– Musieliśmy ewakuować kobiety, bo personel nie był w stanie zapewnić im opieki – uzasadnia Jacek Kozłowski, wojewoda mazowiecki, który osobiście koordynował przeprowadzkę. Personel nie posiadał odpowiednich kwalifikacji, poza tym w ostatnich dniach część pracowników odeszła z ośrodka.
Do przewozu chorych miały być wykorzystane dwa ambulanse fundacji zaparkowane na podjeździe do pensjonatu, ich zdjęcia są np. na stronie internetowej ośrodka.
– Nie było to jednak możliwe, bo okazało się, że są to atrapy pojazdów, miały tylko karoserie – mówi wojewoda. – Dlatego wezwano miejskie karetki.

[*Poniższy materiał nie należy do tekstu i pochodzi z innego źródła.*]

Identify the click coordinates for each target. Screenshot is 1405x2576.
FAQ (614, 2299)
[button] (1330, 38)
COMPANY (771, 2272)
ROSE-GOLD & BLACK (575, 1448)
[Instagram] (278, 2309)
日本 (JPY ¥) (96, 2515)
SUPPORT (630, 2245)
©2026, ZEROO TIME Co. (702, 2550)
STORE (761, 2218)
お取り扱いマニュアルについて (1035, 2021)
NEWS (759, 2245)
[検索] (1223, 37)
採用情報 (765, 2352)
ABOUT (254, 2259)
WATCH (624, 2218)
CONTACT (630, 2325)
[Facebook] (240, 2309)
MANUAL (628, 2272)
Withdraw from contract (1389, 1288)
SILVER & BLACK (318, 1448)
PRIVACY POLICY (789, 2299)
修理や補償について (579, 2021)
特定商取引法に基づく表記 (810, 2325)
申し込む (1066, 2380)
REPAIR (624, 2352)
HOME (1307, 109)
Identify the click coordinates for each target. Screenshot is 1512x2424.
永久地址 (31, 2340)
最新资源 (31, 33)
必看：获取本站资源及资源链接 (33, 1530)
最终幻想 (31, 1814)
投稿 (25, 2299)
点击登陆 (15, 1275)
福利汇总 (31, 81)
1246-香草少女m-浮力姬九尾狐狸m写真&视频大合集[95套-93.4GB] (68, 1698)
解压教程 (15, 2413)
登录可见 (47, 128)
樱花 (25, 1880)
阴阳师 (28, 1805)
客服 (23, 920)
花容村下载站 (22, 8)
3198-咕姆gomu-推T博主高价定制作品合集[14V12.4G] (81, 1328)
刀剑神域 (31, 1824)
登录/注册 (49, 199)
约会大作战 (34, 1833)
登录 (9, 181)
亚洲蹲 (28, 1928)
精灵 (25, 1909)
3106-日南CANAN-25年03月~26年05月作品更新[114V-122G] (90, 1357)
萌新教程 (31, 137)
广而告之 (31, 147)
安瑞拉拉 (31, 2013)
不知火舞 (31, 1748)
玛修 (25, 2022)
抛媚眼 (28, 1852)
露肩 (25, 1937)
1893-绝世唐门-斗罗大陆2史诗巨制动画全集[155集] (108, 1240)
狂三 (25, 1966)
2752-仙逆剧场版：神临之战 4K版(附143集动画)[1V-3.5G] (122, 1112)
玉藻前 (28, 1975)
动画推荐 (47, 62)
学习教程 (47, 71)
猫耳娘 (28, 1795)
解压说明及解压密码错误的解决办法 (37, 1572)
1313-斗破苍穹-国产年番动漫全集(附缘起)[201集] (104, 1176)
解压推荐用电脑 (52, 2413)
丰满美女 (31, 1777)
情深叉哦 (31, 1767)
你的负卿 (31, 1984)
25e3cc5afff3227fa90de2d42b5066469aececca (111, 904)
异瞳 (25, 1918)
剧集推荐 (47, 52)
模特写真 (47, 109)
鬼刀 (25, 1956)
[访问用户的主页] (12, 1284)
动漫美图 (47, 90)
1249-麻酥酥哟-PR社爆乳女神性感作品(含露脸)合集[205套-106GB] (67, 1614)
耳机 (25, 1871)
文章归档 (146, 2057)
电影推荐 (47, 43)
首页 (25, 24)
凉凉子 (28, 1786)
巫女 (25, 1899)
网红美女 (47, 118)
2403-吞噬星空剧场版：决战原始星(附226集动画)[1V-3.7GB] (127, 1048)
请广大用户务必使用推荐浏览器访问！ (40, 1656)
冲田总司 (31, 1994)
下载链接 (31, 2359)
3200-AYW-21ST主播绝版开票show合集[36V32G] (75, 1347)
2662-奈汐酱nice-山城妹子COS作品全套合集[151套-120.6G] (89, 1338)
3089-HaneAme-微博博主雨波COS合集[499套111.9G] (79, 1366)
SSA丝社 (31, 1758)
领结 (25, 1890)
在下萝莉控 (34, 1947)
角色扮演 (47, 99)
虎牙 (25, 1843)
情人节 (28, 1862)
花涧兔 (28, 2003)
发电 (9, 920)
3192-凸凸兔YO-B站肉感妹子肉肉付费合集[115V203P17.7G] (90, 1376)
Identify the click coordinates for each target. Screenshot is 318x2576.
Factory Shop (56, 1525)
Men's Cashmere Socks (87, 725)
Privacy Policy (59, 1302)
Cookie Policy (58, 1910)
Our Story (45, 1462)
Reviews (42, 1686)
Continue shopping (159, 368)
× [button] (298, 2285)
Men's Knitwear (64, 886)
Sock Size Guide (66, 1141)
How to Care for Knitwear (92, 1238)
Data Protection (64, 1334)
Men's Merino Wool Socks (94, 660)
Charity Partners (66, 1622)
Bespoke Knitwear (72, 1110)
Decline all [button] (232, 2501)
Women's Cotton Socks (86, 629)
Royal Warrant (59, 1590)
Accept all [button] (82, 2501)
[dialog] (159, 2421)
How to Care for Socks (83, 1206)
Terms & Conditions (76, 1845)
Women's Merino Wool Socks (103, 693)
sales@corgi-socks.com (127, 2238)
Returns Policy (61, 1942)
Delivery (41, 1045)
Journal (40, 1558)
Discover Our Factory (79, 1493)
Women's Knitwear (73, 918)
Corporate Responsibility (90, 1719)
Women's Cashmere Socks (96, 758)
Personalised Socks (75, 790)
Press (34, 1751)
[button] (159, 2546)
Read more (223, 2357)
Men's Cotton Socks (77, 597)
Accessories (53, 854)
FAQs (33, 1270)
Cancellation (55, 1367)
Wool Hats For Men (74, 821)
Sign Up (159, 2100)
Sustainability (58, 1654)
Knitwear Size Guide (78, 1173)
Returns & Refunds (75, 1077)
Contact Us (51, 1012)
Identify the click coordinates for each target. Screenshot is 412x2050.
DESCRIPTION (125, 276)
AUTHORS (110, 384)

W czasie przenoszenia kobiet przez pracownice ośrodka musiałem interweniować, bo traktowały je jak worek z ziemniakami.
Operacja przewożenia schorowanych starszych kobiet trwała trzy godziny. Dziesięć kobiet po zbadaniu przez lekarzy trafiło do sześciu legalnie działających ośrodków opiekuńczych w Warszawie. Miejsca, gdzie mogły być przewiezione kobiety, zostały ustalone przez ratusz (wszystkie kobiety pochodzą z Warszawy). Pozostałymi ośmioma zajęły się rodziny.
– To my wystąpiliśmy do wojewody z wnioskiem o przeniesienie pensjonariuszy – mówi Elżbieta Goszczycka, pełnomocnik fundacji Betania.O domu opieki przy ul. Pajęczej stało się głośno, gdy były pracownik placówki upublicznił filmy, z których wynikało, że personel znęca się nad staruszkami. Okazało się także, że ośrodek działa nielegalnie.